Questão de Português — Tipologia Textual — Quadrix 2026
- Código
- qg758530
- Banca
- Quadrix
- Órgão
- CRF-DF
- Ano
- 2026
- Nível
- Médio
- Cargo
- Assistente I
- CCerto
- EErrado
GabaritoE — Errado
Gabarito: ERRADO. O texto não é predominantemente injuntivo; ele é dissertativo-argumentativo, pois defende uma tese — a de que o domínio da língua é indispensável à eficiência administrativa — e a sustenta com argumentos. A presença de orientações ao servidor é apenas uma consequência da tese, não a finalidade do texto. Como se lê no 1º parágrafo: "a linguagem utilizada nos atos administrativos ultrapassa a mera função informativa, assumindo papel estratégico na consolidação da legitimidade institucional" — isso é uma afirmação (tese), não uma instrução.
A questão pede para julgar se "predomina no texto a tipologia injuntiva, em razão da presença de orientações ao servidor público". Trata-se de uma questão de tipologia textual e de compreensão global: é preciso identificar a intenção predominante do autor. Lembre-se: a tipologia se define pela intenção comunicativa (conteúdo), não pela forma isolada. O texto pode até conter trechos que lembrem orientações, mas o que predomina é a defesa de um ponto de vista.
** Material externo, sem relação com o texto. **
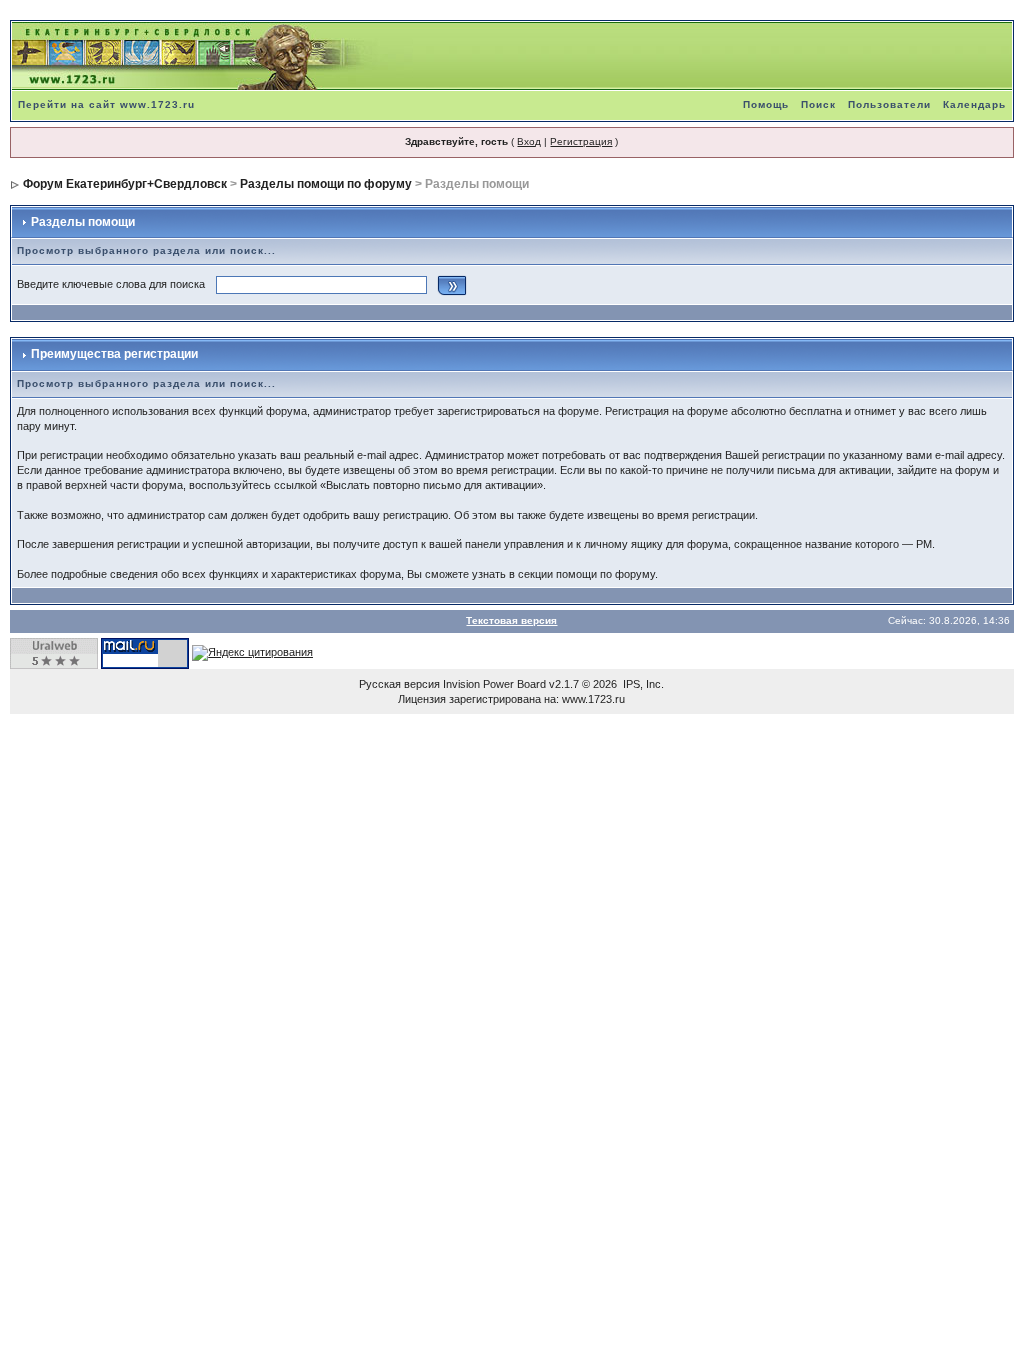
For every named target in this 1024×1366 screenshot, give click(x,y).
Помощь (766, 104)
O texto tem uma estrutura clara de dissertação argumentativa:
Tese (1º parágrafo): a linguagem nos atos administrativos tem papel estratégico na legitimidade institucional.
Desenvolvimento (2º parágrafo): os desvios linguísticos afetam a interpretação, a segurança jurídica e a comunicação — logo, o servidor precisa de competência leitora e escritora.
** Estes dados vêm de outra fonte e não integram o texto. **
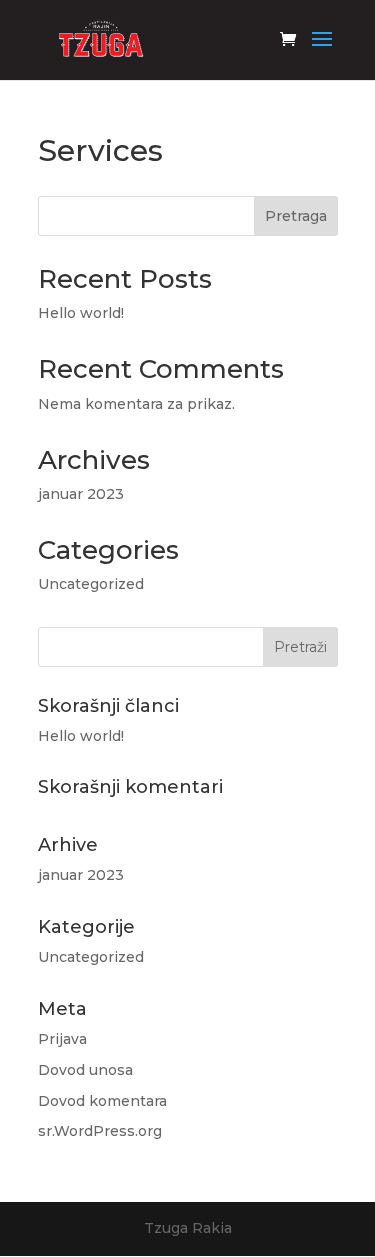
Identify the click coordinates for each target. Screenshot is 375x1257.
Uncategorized (91, 584)
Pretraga (296, 216)
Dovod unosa (85, 1070)
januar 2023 (81, 494)
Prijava (62, 1039)
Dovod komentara (102, 1101)
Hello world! (81, 313)
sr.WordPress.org (100, 1131)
Conclusão (3º parágrafo): o domínio da língua é instrumento indispensável à eficiência, transparência e credibilidade.
O autor argumenta o tempo todo: ele não está dando ordens ou instruções passo a passo; está convencendo o leitor de que a língua importa na administração pública. Veja o trecho que prova a tese:
"Dessa forma, o domínio avançado da língua portuguesa configura‑se como instrumento indispensável à eficiência administrativa, à transparência e ao fortalecimento da credibilidade dos conselhos profissionais."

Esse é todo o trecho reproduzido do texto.